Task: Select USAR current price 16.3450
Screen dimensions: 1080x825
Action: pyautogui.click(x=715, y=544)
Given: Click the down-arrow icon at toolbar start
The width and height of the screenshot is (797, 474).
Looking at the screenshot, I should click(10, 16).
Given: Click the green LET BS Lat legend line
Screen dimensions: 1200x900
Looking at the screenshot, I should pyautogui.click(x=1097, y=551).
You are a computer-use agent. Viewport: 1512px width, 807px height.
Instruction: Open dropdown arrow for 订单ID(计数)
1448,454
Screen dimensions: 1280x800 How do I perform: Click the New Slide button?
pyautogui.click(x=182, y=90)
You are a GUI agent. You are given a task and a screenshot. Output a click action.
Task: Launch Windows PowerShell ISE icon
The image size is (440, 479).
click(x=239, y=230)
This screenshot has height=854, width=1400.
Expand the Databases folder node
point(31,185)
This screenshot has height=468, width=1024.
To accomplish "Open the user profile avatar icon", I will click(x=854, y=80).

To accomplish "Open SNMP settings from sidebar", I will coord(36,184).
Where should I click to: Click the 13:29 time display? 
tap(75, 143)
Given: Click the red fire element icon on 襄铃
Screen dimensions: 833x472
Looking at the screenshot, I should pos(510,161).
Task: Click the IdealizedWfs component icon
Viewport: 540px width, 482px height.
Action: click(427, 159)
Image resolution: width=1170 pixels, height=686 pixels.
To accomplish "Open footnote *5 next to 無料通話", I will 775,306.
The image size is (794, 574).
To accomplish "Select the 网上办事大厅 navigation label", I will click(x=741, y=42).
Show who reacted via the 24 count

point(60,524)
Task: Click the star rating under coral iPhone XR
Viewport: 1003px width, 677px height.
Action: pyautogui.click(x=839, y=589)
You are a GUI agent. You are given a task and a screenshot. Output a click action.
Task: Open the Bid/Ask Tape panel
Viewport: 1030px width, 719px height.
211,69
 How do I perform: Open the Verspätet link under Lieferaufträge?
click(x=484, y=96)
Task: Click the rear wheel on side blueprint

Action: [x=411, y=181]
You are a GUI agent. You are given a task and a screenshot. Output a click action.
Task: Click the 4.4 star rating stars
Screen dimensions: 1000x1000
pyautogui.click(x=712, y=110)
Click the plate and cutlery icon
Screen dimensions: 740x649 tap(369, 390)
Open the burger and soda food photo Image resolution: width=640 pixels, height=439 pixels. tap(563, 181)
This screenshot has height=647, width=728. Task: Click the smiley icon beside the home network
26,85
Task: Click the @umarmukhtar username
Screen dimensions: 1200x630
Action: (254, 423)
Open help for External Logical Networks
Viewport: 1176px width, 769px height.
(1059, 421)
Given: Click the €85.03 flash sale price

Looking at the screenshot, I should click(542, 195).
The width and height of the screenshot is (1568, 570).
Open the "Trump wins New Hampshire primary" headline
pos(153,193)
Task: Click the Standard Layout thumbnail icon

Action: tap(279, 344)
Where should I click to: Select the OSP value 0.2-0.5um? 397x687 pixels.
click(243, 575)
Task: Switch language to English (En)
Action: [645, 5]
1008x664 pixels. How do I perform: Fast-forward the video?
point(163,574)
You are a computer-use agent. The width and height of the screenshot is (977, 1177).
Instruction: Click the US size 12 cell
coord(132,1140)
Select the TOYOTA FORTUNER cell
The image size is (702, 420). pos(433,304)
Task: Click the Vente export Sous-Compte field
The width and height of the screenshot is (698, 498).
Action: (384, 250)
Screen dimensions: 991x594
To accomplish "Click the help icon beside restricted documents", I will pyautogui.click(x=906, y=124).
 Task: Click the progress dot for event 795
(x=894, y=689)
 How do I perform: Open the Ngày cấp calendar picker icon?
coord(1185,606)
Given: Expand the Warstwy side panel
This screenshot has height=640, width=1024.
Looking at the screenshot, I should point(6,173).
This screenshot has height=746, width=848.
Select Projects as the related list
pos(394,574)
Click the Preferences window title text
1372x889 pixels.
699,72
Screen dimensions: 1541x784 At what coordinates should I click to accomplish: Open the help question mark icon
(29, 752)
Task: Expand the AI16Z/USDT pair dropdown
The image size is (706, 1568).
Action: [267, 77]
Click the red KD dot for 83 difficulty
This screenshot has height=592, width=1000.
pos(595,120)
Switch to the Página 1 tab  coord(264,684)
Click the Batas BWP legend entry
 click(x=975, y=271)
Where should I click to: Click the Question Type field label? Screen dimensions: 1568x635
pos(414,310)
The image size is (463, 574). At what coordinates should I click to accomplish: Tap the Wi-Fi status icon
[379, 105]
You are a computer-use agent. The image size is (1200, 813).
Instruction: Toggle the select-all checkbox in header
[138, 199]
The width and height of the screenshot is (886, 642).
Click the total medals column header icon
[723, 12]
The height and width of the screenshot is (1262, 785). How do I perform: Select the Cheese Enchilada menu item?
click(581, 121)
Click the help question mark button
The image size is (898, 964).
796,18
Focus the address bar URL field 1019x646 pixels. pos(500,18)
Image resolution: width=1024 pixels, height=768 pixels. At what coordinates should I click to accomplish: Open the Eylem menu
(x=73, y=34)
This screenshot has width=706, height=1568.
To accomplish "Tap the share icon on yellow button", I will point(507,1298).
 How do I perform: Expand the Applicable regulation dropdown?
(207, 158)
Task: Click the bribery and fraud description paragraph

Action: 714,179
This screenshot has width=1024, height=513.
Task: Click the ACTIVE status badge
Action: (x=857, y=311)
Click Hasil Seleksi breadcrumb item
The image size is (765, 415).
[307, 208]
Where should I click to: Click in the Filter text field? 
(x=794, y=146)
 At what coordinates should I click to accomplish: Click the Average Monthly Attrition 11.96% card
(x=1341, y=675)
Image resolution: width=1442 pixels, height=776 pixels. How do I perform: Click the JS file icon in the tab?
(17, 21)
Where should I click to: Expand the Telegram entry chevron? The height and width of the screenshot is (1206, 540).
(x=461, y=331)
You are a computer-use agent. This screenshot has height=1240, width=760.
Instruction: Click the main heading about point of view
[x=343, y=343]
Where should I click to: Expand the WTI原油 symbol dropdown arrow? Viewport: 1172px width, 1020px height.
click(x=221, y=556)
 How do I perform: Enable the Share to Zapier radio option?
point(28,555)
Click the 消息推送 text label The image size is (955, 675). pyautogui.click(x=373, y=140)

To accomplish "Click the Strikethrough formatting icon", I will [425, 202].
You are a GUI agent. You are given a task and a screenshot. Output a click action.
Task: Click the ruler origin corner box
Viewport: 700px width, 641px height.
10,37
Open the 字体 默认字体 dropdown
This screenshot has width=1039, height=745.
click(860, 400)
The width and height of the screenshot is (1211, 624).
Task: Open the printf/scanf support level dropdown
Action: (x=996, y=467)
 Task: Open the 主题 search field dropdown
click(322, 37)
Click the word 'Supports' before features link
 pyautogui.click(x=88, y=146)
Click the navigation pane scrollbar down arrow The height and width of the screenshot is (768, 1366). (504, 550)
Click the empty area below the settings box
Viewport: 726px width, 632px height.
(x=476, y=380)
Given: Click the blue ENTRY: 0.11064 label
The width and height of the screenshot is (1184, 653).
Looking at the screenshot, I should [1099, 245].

☆ ☆ ☆ ☆ ☆

> **WHAT IS REQUIRED**:
Would you set down every entry again, exactly?

> **ANSWER FOR THIS EXERCISE**:
Task: Select USAR current price 16.3450
Screen dimensions: 1080x825
Action: pyautogui.click(x=715, y=544)
Given: Click the down-arrow icon at toolbar start
The width and height of the screenshot is (797, 474).
Looking at the screenshot, I should click(10, 16).
Given: Click the green LET BS Lat legend line
Screen dimensions: 1200x900
Looking at the screenshot, I should pyautogui.click(x=1097, y=551).
You are a computer-use agent. Viewport: 1512px width, 807px height.
Instruction: Open dropdown arrow for 订单ID(计数)
1448,454
Screen dimensions: 1280x800 How do I perform: Click the New Slide button?
pyautogui.click(x=182, y=90)
You are a GUI agent. You are given a task and a screenshot. Output a click action.
Task: Launch Windows PowerShell ISE icon
The image size is (440, 479).
click(x=239, y=230)
This screenshot has height=854, width=1400.
Expand the Databases folder node
point(31,185)
This screenshot has height=468, width=1024.
To accomplish "Open the user profile avatar icon", I will click(x=854, y=80).

To accomplish "Open SNMP settings from sidebar", I will coord(36,184).
Where should I click to: Click the 13:29 time display? 
tap(75, 143)
Given: Click the red fire element icon on 襄铃
Screen dimensions: 833x472
Looking at the screenshot, I should pos(510,161).
Task: Click the IdealizedWfs component icon
Viewport: 540px width, 482px height.
Action: click(427, 159)
Image resolution: width=1170 pixels, height=686 pixels.
To accomplish "Open footnote *5 next to 無料通話", I will 775,306.
The image size is (794, 574).
To accomplish "Select the 网上办事大厅 navigation label", I will click(x=741, y=42).
Show who reacted via the 24 count

point(60,524)
Task: Click the star rating under coral iPhone XR
Viewport: 1003px width, 677px height.
Action: pyautogui.click(x=839, y=589)
You are a GUI agent. You are given a task and a screenshot. Output a click action.
Task: Open the Bid/Ask Tape panel
Viewport: 1030px width, 719px height.
211,69
 How do I perform: Open the Verspätet link under Lieferaufträge?
click(x=484, y=96)
Task: Click the rear wheel on side blueprint

Action: [x=411, y=181]
You are a GUI agent. You are given a task and a screenshot. Output a click action.
Task: Click the 4.4 star rating stars
Screen dimensions: 1000x1000
pyautogui.click(x=712, y=110)
Click the plate and cutlery icon
Screen dimensions: 740x649 tap(369, 390)
Open the burger and soda food photo Image resolution: width=640 pixels, height=439 pixels. tap(563, 181)
This screenshot has height=647, width=728. Task: Click the smiley icon beside the home network
26,85
Task: Click the @umarmukhtar username
Screen dimensions: 1200x630
Action: (254, 423)
Open help for External Logical Networks
Viewport: 1176px width, 769px height.
(1059, 421)
Given: Click the €85.03 flash sale price

Looking at the screenshot, I should click(542, 195).
The width and height of the screenshot is (1568, 570).
Open the "Trump wins New Hampshire primary" headline
pos(153,193)
Task: Click the Standard Layout thumbnail icon

Action: tap(279, 344)
Where should I click to: Select the OSP value 0.2-0.5um? 397x687 pixels.
click(243, 575)
Task: Switch language to English (En)
Action: [645, 5]
1008x664 pixels. How do I perform: Fast-forward the video?
point(163,574)
You are a computer-use agent. The width and height of the screenshot is (977, 1177).
Instruction: Click the US size 12 cell
coord(132,1140)
Select the TOYOTA FORTUNER cell
The image size is (702, 420). pos(433,304)
Task: Click the Vente export Sous-Compte field
The width and height of the screenshot is (698, 498).
Action: (384, 250)
Screen dimensions: 991x594
To accomplish "Click the help icon beside restricted documents", I will pyautogui.click(x=906, y=124).
 Task: Click the progress dot for event 795
(x=894, y=689)
 How do I perform: Open the Ngày cấp calendar picker icon?
coord(1185,606)
Given: Expand the Warstwy side panel
This screenshot has height=640, width=1024.
Looking at the screenshot, I should point(6,173).
This screenshot has height=746, width=848.
Select Projects as the related list
pos(394,574)
Click the Preferences window title text
1372x889 pixels.
699,72
Screen dimensions: 1541x784 At what coordinates should I click to accomplish: Open the help question mark icon
(29, 752)
Task: Expand the AI16Z/USDT pair dropdown
The image size is (706, 1568).
Action: [267, 77]
Click the red KD dot for 83 difficulty
This screenshot has height=592, width=1000.
pos(595,120)
Switch to the Página 1 tab  coord(264,684)
Click the Batas BWP legend entry
 click(x=975, y=271)
Where should I click to: Click the Question Type field label? Screen dimensions: 1568x635
pos(414,310)
The image size is (463, 574). At what coordinates should I click to accomplish: Tap the Wi-Fi status icon
[379, 105]
You are a computer-use agent. The image size is (1200, 813).
Instruction: Toggle the select-all checkbox in header
[138, 199]
The width and height of the screenshot is (886, 642).
Click the total medals column header icon
[723, 12]
The height and width of the screenshot is (1262, 785). How do I perform: Select the Cheese Enchilada menu item?
click(581, 121)
Click the help question mark button
The image size is (898, 964).
796,18
Focus the address bar URL field 1019x646 pixels. pos(500,18)
Image resolution: width=1024 pixels, height=768 pixels. At what coordinates should I click to accomplish: Open the Eylem menu
(x=73, y=34)
This screenshot has width=706, height=1568.
To accomplish "Tap the share icon on yellow button", I will point(507,1298).
 How do I perform: Expand the Applicable regulation dropdown?
(207, 158)
Task: Click the bribery and fraud description paragraph

Action: 714,179
This screenshot has width=1024, height=513.
Task: Click the ACTIVE status badge
Action: (x=857, y=311)
Click Hasil Seleksi breadcrumb item
The image size is (765, 415).
[307, 208]
Where should I click to: Click in the Filter text field? 
(x=794, y=146)
 At what coordinates should I click to accomplish: Click the Average Monthly Attrition 11.96% card
(x=1341, y=675)
Image resolution: width=1442 pixels, height=776 pixels. How do I perform: Click the JS file icon in the tab?
(17, 21)
Where should I click to: Expand the Telegram entry chevron? The height and width of the screenshot is (1206, 540).
(x=461, y=331)
You are a computer-use agent. This screenshot has height=1240, width=760.
Instruction: Click the main heading about point of view
[x=343, y=343]
Where should I click to: Expand the WTI原油 symbol dropdown arrow? Viewport: 1172px width, 1020px height.
click(x=221, y=556)
 How do I perform: Enable the Share to Zapier radio option?
point(28,555)
Click the 消息推送 text label The image size is (955, 675). pyautogui.click(x=373, y=140)

To accomplish "Click the Strikethrough formatting icon", I will [425, 202].
You are a GUI agent. You are given a task and a screenshot. Output a click action.
Task: Click the ruler origin corner box
Viewport: 700px width, 641px height.
10,37
Open the 字体 默认字体 dropdown
This screenshot has width=1039, height=745.
click(860, 400)
The width and height of the screenshot is (1211, 624).
Task: Open the printf/scanf support level dropdown
Action: (x=996, y=467)
 Task: Open the 主题 search field dropdown
click(322, 37)
Click the word 'Supports' before features link
 pyautogui.click(x=88, y=146)
Click the navigation pane scrollbar down arrow The height and width of the screenshot is (768, 1366). (504, 550)
Click the empty area below the settings box
Viewport: 726px width, 632px height.
(x=476, y=380)
Given: Click the blue ENTRY: 0.11064 label
The width and height of the screenshot is (1184, 653).
Looking at the screenshot, I should [1099, 245].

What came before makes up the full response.